He scratched his head. “I'll do you a favor and call,” he said unhappily, “but they don't like me to do it.”
The desk man picked up the phone just as a pair of swinging double doors at the end of the room opened up. Wynn entered, followed by his faithful Lemon and Caputo. The three of them were wearing brown suits. Wynn clapped me on the back, friendly-like.
“Sorry, LeVine, but it's been a madhouse this morning. We couldn't bring you up any sooner.”
“Of course not. That's why I had to be here at a quarter past ten. Must be hell, though, with this Carpenter robbery breaking. You find out what was stolen?”
Wynn's eyes narrowed. He removed a pipe from his breast pocket and banged it out on his heel.
“You have some ideas about this, LeVine?” he asked.
“I have ideas about everything, but I don't talk about them in waiting rooms.”
The lieutenant turned and shouted “Let's go” to Lemon and Caputo, who were having a big laugh with the desk man. Something about why a fireman wears red suspenders. They came trotting over to Wynn's side, inevitably flanking him. They were like a dog act, those boys.
“We're going somewhere,” Wynn told me.
“I already had breakfast.”
He begrudged himself a small smile.
“Some people would like to talk with you. C'mon.”

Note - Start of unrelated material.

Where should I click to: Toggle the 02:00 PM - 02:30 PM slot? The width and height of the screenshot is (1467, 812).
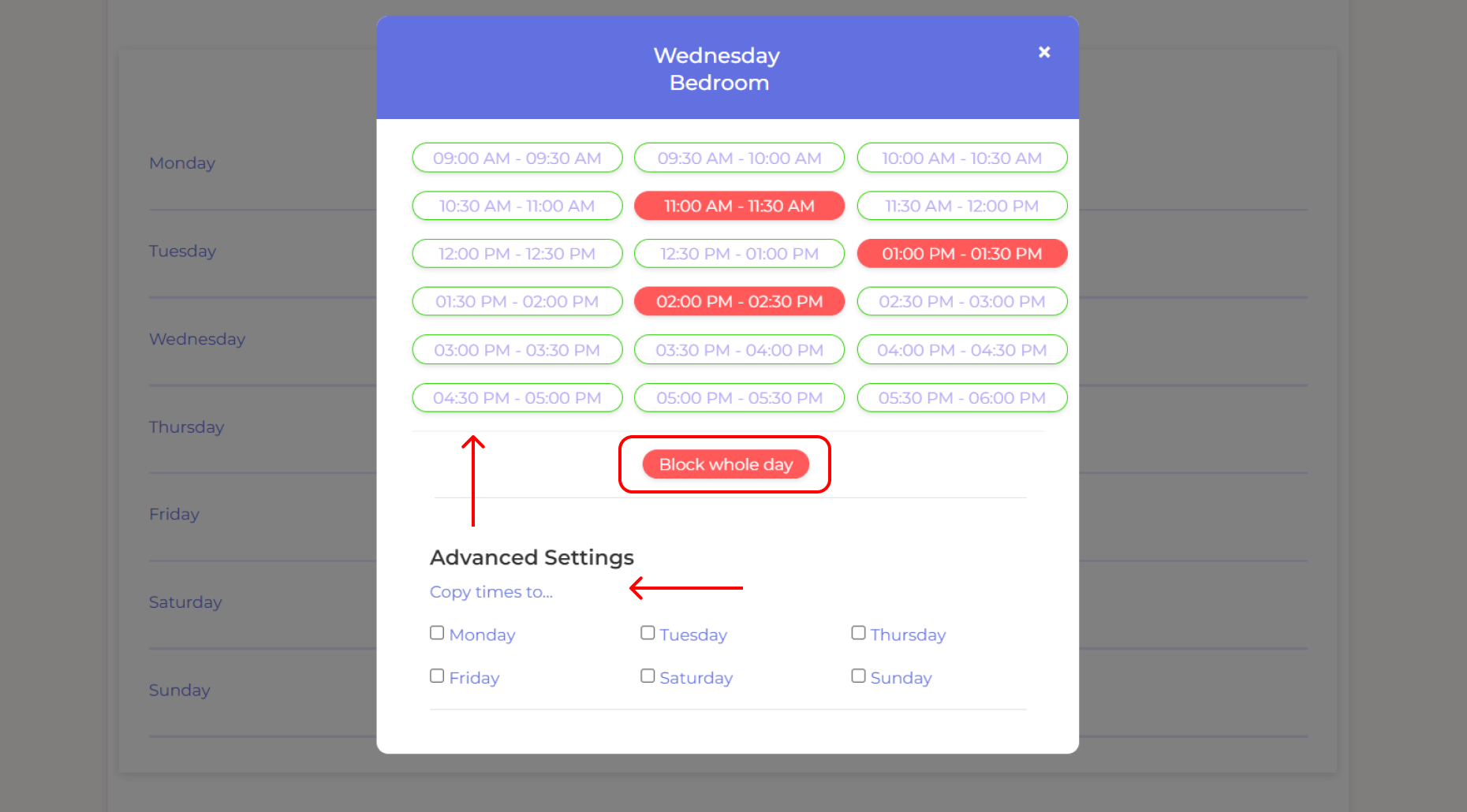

The lieutenant turned on his heel and started for a rear exit. Lemon and Caputo held back, so I fell into step, a prisoner's cadence, and the four of us went through a back door and out into the headquarters' large parking lot. The lot was completely enclosed but for a manned gate, bordered on four sides by a rust-orange concrete wall. It looked like the exercise yard of the Big House.
We got into an unmarked black sedan, a Ford. Wynn and I climbed into the back, while the meatheads argued over whose turn it was to drive.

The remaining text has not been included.